By Published On: December 18, 2019Categories: News

We frequently hear that regenerative thermal oxidizers (RTOs) are very expensive to operate.  After all, they do consume natural gas and normally operate at 1500°F or higher.  This can add up to very large natural gas or propane annual operating costs.

But what are the realities?  To understand, let’s consider some typical cases.

How an RTO Works

Before we do that, let’s look at how an RTO works.  An RTO is a simple VOC incineration machine that utilizes a well-known regenerative process that stores and returns heat in ceramic heat exchange beds.  As shown on the simplified diagram below, the back-and-forth cycling of the gas stream allows most of the energy in the combustion zone to stay within the machine so that the net temperature increase from inlet to outlet is minimized.  With this, the energy consumption is also minimized even though the contaminated gas is treated at more than 1500°F to destroy the pollutants.

Of course, how much heat is retained and returned within the RTO is a very important factor.  A term that is used to characterize this effect is thermal efficiency or TE. The higher the value of TE, the more energy efficient a given RTO design is.  For most RTOs the operating value for TE ranges from 90% to 97%.  A good way to think about the meaning of TE is this:  TE is the ratio of the energy recovered to the energy added.  For example, in the diagram above, the TE is 94% and can be calculated by dividing the the energy recovered (1500°F to 150°F) by the energy added (70°F to 1500°F); i.e., 1350°F /1430°F = 0.94.

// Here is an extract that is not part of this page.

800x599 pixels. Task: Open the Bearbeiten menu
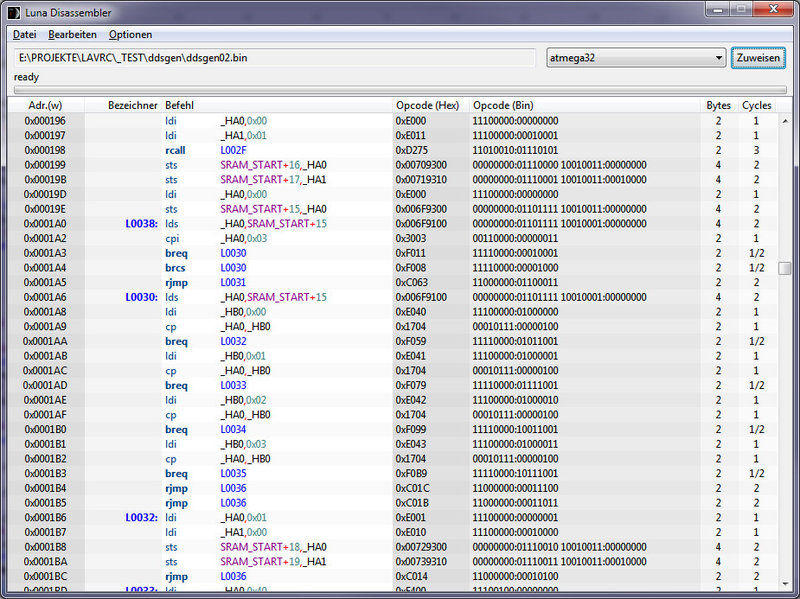[73, 34]
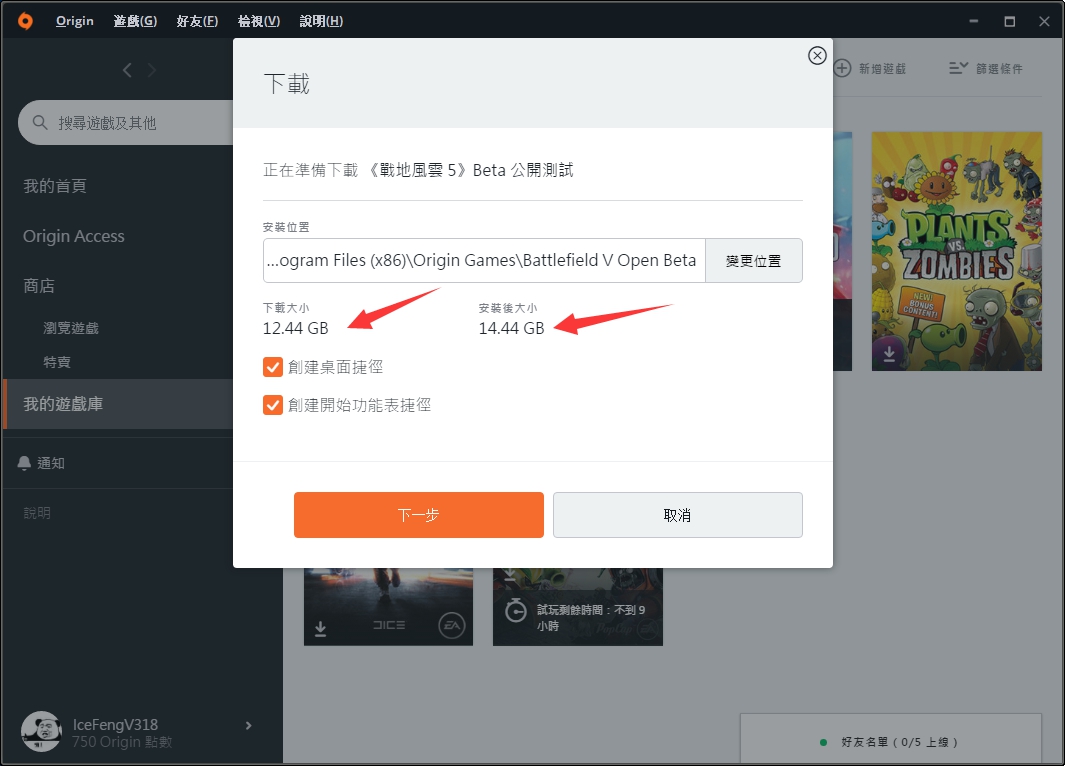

The missing factor in all of this is the energy added by the combustion of the volatile organic compounds (VOCs).  Virtually all VOCs yield heat when they are burned.  The same is true for carbon monoxide.  To understand how much the VOC and/or CO contribution can make to the operating cost of an RTO we will look at some examples.

First a base case.  No VOCs or CO.  Just ambient air.

Assuming 100,000 scfm (440,000 lb/h) of air at ambient temperature of 70°F and a TE of 95% for the RTO we calculate an air temperature increase of 71.5°F.  To calculate the amount of natural gas required to heat the air one can use a simple equation;

Q = mCpT


Q = total heat required (BTU/h)

m = mass of air being treated (440,000 lb/h)

Cp = heat capacity of air (0.25 BTU/lb°F)

T = temperature increase (71.5 °F)

From this we calculate, Q = 7,865,000 BTU per hour.  In terms of natural gas required, this is 78.65 therm/h and at $0.40/therm (2019 approx. rates) the hourly cost is $31.46.  On a yearly basis this is $275,589, a very significant addition to a plant’s overhead.

Second Case.  Add VOCs.

Suppose the gas stream has 500 ppm of VOC measured as propane.  500 ppm is, in fact, a very dilute amount representing only 0.05% of the gas volume.  Yet, it still adds a significant heat boost to the RTO operation as it burns in the combustion chamber.  Assuming it has the same heat content as propane, 18,000 BTU per pound, the 500 ppm of VOC adds 6,326,424 BTU/h to the energy balance of the RTO and results in a reduction in the natural gas consumed to only 1,538,575 BTU/h (7,865,000 – 6,326,424).  The annual gas bill now is only $53,918, translating to a lower yearly operating cost difference of $221,671.

Further, if the VOC concentration is 600 ppm the natural gas consumption falls to nearly zero and the RTO is approaching self-sustaining operation.

While this analysis does not include the relatively minor additions of radiant heat loss and burner combustion air it clearly shows how just a small amount of VOC can dramatically reduce the fuel requirements and operating cost of an RTO system.  The chart below shows this in more detail.

Finally, there is even more good news on this subject.  A TE of 95% is good but a TE of >96% is quite possible with today’s modern RTOs.  The 1% difference between 95% and 96% may not sound like much but it means 20% less fuel required.  And, as illustrated above, 20% can make a significant improvement in operating expenses.

Note that there is the catalytic approach, another fuel saver, but we’ll leave that for another technical blog.